The argument that "bone" as a verb with the meaning "study intensively" originated as "bohn," a verb alluding to the many volumes of the Bohn's Classics Library series, is less far-fetched than it might at first seem. Books in that series were extremely common in U.S. colleges and universities by 1850, and a number of references to bohned and bohning in the sense of intensive study appear between 1874 and the early 1900s.

Google Books search results show that students at some schools (notably the U.S. Military Academy and the University of Michigan) favored boned and boning, while students at others (notably Hamilton College and some Ivy League schools) favored bohned and bohning. Since the words were used in the same sense regardless of which spelling the writer adopted, it seems fair to view them as variants.

On the other hand, the recorded instance of boning in 1859—15 years before the first recorded instance of bohning, in 1874—raises the possibility that the pun on Bohn Classics was an afterthought attached to the existing bone of unknown origin. It is also noteworthy that an 1862 instance from the U.S. Military Academy uses bone in the context of studying mathematics—not a subject where Bohn translations would be likely to have much relevance.

At the very least, however, we can say that bohn was in fairly widespread use as a verb for several decades before bone (and bone up) won out in popular usage and rendered bohn obsolete. The connection between bone and bohn is much stronger than I had expected it to be.


The most convincing etymology I've seen is that it originated in (I believe) the late 1800s after Henry George Bohn penned a series of books for university students. As his books were so prevalent in libraries, "Bohn up" was coined and eventually yielded "bone up."

Two of my sources cite this as the origin:

Why Do We Say It?: The Stories Behind the Words, Expressions and Cliches We Use by Castle Books

The Facts on File Encyclopedia of Word and Phrase Origins... by Robert Hendrickson

  • 2
    That sounds dubious to me. I've always considered etymologies based on somebody mis-hearing or mis-spelling something to be the most unlikely, since every one I've ever investigated has been wrong. Amazon reviews on "Why do we say it?" indicate it's not trustworthy. I'd be interested to know the sources the latter book use to establish this.
    – fool4jesus
    Jul 15, 2015 at 19:20

I believe this comes from the practice of polishing leather with deer bones. Much like the phrases "polish up on.." and "brush up on...", "bone up on..." refers to refreshing ones abilities, knowledge, and/or skills.

The reason I believe this theory the most is that all three phrases see their rise around the same time on Google Ngram, and they all refer to similar acts of maintenance done to leather and like materials.


I'm not sure of what I read above concerning Bohn & shall take my own path, as we have now bone in the expression "to bone up" which doesn't require to go too far.

  • In Othello, EMILIA says (Act IV, sc. 2, 141) : "A halter pardon him and hell gnaw his bones!" to give us the current expression "to gnaw his bone" ; for ex. to describe the dog triming the bone he got.

* **WORK TO BE COMPLETED**: Reproduce the passage on the origin of "bone up" between "Google Books search" and "them as variants.", inclusive, substituting "preferred" for each occurrence of "favored".

Stored records
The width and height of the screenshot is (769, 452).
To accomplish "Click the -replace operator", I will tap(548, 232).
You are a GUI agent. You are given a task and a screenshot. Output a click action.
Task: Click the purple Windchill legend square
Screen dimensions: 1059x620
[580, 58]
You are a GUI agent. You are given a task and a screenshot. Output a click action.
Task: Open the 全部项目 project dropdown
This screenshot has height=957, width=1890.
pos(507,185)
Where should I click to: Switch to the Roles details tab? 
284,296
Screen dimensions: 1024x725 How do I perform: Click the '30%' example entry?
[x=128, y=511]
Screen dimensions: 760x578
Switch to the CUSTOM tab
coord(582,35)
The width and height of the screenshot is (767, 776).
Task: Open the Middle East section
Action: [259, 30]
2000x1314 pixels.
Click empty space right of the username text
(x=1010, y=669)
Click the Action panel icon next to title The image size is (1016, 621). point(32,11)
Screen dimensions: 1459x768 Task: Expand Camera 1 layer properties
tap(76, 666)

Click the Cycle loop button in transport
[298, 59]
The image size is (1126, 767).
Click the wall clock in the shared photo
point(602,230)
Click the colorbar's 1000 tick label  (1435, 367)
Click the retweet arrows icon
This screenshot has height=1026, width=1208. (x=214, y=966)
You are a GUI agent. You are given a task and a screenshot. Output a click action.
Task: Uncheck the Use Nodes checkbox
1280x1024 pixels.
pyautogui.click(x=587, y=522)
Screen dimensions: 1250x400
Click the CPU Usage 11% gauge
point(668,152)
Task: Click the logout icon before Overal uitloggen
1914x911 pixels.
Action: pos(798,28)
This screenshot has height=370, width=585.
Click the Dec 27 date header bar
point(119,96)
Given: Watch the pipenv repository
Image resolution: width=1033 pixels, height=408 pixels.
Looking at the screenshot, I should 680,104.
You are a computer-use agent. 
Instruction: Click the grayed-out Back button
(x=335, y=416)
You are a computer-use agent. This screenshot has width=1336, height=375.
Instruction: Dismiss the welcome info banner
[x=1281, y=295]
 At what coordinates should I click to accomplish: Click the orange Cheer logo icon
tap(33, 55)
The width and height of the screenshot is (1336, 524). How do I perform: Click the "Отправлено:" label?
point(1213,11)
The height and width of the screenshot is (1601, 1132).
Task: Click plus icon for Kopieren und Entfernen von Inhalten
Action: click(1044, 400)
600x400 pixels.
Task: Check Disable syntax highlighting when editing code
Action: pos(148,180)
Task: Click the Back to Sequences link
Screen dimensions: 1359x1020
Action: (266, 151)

* **PROBLEM SOLUTION**:
Google Books search results show that students at some schools (notably the U.S. Military Academy and the University of Michigan) preferred boned and boning, while students at others (notably Hamilton College and some Ivy League schools) preferred bohned and bohning. Since the words were used in the same sense regardless of which spelling the writer adopted, it seems fair to view them as variants.